The objection to the chemical blend stems from some published research that asserts that the mixture is a sanitizer, not a sterilant. Straight (30%) hydrogen peroxide and heat is used in the U.S. for sterilizing aseptic containers and closures. However, hydrogen peroxide seems to have some interaction with polyethylene terephthalate (PET), a desirable material of construction for bottles. Current bottles used for aseptic filling are usually high-density polyethylene (HDPE), but it does not have the same clarity as PET.
Aseptic Processing
Some of the issues alluded to earlier may need to be clarified. Aseptic processing is the separate sterilization of a pumpable food, containers, and closures, followed by the cooling of the food and the filling and sealing of the containers in a sterile atmosphere. Once the container is hermetically sealed, it can leave the aseptic filling zone for further operations, such as labeling, cartoning, and case packing.
• Food. Sterilization of the food is normally achieved by heating, often in scraped-surface heat exchangers or tubular heat exchangers, or by direct steam injection. After heating, the food is held for a specified time, usually by flowing through a holding tube, and then cooled. Viscous foods may be in laminar flow in a holding tube. Since many foods are non-Newtonian fluids, the velocity profile, which determines the residence time distribution in the tube, may be flatter than for a Newtonian fluid in laminar flow. When particles are present, there is concern about the temperature profile that may exist between the fluid and the center of the particle.
Typically, it takes about twice as much heat-exchange surface for cooling as it does for heating. Scraped-surface heat exchangers are efficient, but can incur high maintenance costs, as they have bearings and wearing surfaces. Tubular heat exchangers have fewer moving parts. A common design is a triple tube in which food flows through an annular space between a center tube and an outer tube, both of which contain heating or cooling media. Hot water or steam is used for heating, and chilled water or glycol solutions for cooling.
• Containers. Sterilization of containers may be by heat or chemicals. Metal cans are sterilized with steam. Thermoformed containers are sterilized by the heat used to soften and deform a sheet of plastic. Paperboard or preformed containers are sterilized by chemicals—hydrogen peroxide in the U.S. Heat is used to dry and decompose the residual hydrogen peroxide.
• Closures. Closures may be metal lids for cans, sterilized by steam, or heat-sealed films for thermoformed packages or bottles, sterilized with chemicals as roll stock that may be perforated and from which the closure is cut or pushed.
• Bulk Containers. A special case of container is bulk containers, which may be composite bags or rigid tanks. The bulk bags are sterilized by irradiation, while the bulk tanks are sterilized by chemicals.
• Filling System. The filling environment is sterilized by heat or chemicals and then maintained by sterile filtration of air or inert gas. The filters themselves must be validated and sterilized, lest they become a source of contamination.

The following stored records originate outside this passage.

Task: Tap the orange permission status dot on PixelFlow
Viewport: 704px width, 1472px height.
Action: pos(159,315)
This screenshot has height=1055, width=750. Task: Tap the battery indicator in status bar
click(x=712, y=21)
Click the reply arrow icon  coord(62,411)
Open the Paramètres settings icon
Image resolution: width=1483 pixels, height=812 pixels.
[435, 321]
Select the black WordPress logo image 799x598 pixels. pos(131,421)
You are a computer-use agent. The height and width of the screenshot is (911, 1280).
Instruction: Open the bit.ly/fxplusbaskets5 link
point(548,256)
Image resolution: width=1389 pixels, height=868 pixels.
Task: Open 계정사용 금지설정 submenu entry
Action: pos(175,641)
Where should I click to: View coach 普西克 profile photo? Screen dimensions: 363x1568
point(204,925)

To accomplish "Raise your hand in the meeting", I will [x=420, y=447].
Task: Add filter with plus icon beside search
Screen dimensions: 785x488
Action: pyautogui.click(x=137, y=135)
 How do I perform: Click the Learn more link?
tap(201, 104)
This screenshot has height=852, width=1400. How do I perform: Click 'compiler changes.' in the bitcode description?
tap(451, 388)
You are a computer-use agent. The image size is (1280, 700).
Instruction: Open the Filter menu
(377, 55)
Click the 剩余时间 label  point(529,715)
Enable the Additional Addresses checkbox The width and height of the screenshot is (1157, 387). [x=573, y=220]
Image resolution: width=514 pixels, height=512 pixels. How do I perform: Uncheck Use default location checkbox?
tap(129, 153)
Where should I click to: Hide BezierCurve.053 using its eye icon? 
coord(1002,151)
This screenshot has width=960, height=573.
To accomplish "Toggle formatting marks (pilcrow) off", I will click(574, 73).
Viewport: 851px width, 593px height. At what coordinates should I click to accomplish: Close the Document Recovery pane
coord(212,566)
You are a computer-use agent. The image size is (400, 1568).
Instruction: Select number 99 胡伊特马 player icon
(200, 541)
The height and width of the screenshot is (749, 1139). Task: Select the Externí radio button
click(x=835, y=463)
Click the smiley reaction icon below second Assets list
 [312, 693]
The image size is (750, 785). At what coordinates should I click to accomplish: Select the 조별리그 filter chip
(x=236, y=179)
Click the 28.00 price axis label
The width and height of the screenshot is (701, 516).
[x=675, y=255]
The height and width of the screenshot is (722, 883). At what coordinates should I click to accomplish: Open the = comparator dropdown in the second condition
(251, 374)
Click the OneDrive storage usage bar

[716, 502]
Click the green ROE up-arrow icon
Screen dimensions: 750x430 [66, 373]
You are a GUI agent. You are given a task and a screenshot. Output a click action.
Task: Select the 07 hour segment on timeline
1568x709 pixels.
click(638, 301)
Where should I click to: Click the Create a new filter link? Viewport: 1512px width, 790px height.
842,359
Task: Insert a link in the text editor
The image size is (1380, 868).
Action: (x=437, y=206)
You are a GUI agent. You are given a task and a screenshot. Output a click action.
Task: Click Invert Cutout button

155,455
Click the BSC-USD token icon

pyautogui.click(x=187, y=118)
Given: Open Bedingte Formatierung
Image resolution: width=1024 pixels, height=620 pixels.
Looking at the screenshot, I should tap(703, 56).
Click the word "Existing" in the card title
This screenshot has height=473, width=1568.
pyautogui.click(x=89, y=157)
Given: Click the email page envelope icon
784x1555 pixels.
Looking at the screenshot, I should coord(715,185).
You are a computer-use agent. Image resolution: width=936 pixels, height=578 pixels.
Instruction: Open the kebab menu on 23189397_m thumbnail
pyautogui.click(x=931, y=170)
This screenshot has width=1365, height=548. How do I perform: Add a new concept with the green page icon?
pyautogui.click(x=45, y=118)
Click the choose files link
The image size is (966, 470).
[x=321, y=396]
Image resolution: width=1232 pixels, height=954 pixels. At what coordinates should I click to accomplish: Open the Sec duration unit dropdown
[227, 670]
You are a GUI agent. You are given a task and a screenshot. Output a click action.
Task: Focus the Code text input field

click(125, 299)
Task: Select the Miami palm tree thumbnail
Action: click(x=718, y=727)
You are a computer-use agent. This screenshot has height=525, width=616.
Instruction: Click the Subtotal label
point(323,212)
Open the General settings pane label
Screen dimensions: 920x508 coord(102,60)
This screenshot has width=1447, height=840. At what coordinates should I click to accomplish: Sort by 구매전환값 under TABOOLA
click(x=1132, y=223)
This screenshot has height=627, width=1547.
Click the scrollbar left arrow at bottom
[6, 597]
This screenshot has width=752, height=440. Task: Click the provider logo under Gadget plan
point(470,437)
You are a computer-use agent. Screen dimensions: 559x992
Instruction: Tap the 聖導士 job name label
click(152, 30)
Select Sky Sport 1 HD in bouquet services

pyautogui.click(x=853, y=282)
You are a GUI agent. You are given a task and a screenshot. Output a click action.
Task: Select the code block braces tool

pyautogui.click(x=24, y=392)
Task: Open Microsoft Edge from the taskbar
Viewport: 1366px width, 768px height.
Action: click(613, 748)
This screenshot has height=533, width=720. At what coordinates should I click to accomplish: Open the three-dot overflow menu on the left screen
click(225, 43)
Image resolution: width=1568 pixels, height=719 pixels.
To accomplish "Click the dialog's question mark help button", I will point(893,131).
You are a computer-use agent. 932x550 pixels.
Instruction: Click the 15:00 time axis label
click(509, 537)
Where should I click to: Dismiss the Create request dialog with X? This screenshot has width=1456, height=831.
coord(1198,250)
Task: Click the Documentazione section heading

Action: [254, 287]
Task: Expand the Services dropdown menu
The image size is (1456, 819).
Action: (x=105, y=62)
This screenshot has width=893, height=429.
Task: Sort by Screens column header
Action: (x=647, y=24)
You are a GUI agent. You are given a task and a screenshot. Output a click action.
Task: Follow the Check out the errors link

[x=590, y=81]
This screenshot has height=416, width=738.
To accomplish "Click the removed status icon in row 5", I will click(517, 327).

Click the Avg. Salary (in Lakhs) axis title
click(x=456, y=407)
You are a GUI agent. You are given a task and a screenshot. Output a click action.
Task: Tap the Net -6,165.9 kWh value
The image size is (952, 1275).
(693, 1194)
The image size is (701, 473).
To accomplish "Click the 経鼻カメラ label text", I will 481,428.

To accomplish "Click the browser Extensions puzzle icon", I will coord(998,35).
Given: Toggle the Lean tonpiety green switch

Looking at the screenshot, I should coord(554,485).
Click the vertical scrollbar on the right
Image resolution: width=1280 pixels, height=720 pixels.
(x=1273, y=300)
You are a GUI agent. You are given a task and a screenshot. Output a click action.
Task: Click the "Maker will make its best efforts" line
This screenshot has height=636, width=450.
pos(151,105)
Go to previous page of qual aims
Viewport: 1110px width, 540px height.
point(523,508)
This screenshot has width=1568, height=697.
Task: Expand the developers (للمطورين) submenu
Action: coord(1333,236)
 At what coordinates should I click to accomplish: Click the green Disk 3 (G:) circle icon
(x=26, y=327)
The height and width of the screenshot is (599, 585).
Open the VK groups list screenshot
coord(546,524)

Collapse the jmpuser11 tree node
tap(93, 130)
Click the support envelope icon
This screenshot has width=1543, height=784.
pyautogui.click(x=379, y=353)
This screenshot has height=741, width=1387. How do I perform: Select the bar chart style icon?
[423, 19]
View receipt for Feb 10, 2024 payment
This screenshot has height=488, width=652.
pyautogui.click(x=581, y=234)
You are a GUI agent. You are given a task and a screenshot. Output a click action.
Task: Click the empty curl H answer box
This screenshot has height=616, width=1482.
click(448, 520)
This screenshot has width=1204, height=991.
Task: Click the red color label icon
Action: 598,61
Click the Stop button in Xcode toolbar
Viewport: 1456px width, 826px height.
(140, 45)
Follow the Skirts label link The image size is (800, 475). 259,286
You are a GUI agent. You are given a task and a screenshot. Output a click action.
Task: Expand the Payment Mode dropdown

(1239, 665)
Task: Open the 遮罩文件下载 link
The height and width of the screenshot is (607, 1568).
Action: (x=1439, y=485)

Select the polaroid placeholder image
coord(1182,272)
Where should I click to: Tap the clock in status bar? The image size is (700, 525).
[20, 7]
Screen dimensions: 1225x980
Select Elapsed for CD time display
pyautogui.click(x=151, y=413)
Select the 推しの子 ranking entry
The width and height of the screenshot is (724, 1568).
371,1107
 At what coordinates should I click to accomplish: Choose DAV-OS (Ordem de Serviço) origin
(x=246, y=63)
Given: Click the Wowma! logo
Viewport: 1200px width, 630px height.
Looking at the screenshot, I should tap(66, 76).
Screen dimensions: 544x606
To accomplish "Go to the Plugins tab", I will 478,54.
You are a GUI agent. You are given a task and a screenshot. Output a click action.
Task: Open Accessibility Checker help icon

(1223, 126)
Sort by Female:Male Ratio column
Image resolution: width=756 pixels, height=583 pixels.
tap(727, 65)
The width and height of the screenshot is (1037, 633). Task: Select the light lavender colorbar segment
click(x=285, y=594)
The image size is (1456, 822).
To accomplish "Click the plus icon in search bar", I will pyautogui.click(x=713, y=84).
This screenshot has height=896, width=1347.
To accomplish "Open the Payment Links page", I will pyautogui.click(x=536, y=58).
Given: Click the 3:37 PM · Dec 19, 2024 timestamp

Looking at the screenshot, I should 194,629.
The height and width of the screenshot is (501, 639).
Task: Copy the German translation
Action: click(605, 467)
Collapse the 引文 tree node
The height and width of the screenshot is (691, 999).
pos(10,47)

All fittings, valves, and penetrations of the filling area must be designed for ease of cleaning and for the ability to be sterilized in place. One of the reasons there are relatively few accepted aseptic fillers is the challenge of meeting the stringent requirements for FDA acceptance.
FDA does not “approve” aseptic processes or equipment. Rather, it accepts a filing detailing the design, process conditions,tests, and control procedures. Often, FDA raises questions or suggests additional tests until it is satisfied. At that point, FDA sends a letter saying the filing is accepted.
Sizer, while at Tetra Pak, led an effort to demonstrate how to verify a thermal process for a model food containing larger particles, but so far it does not appear that any commercial effort in the U.S. has been made to do so. Food particles smaller than 0.25 inch in diameter or on edge are considered homogeneous. Existing aseptically processed foods with particles include tapioca pudding, oatmeal, and a cheese sauce with jalapeño pieces.
Aseptically Processed Foods
Some foods that are aseptically processed include:
• Baby Foods. Gerber Products Co., Fremont, Mich., is not officially disclosing all of its plans to use aseptic processing, but it may in fact be one of the largest users of the technology. The company is committed to replacing most, if not all, of its traditional glass jars with plastic containers. Most fruits and some vegetables are already on the shelves in the new, thermoformed packages. Fruit juices have been in hot-filled plastic bottles for several years.
Gerber’s purees come in three main serving sizes (2, 4, and 6 oz), and some differ in particle size as well, for the different eating skill levels of different-aged babies. Fruits tend to be high-acid foods, while vegetables and meats are low-acid. Viscosity is also a factor in thermal processing and in filling.
Baby foods, compared to other foods that might be aseptically processed, have the advantage that they are inherently homogeneous and so do not pose the complexities of determining thermal processes for foods with larger particles.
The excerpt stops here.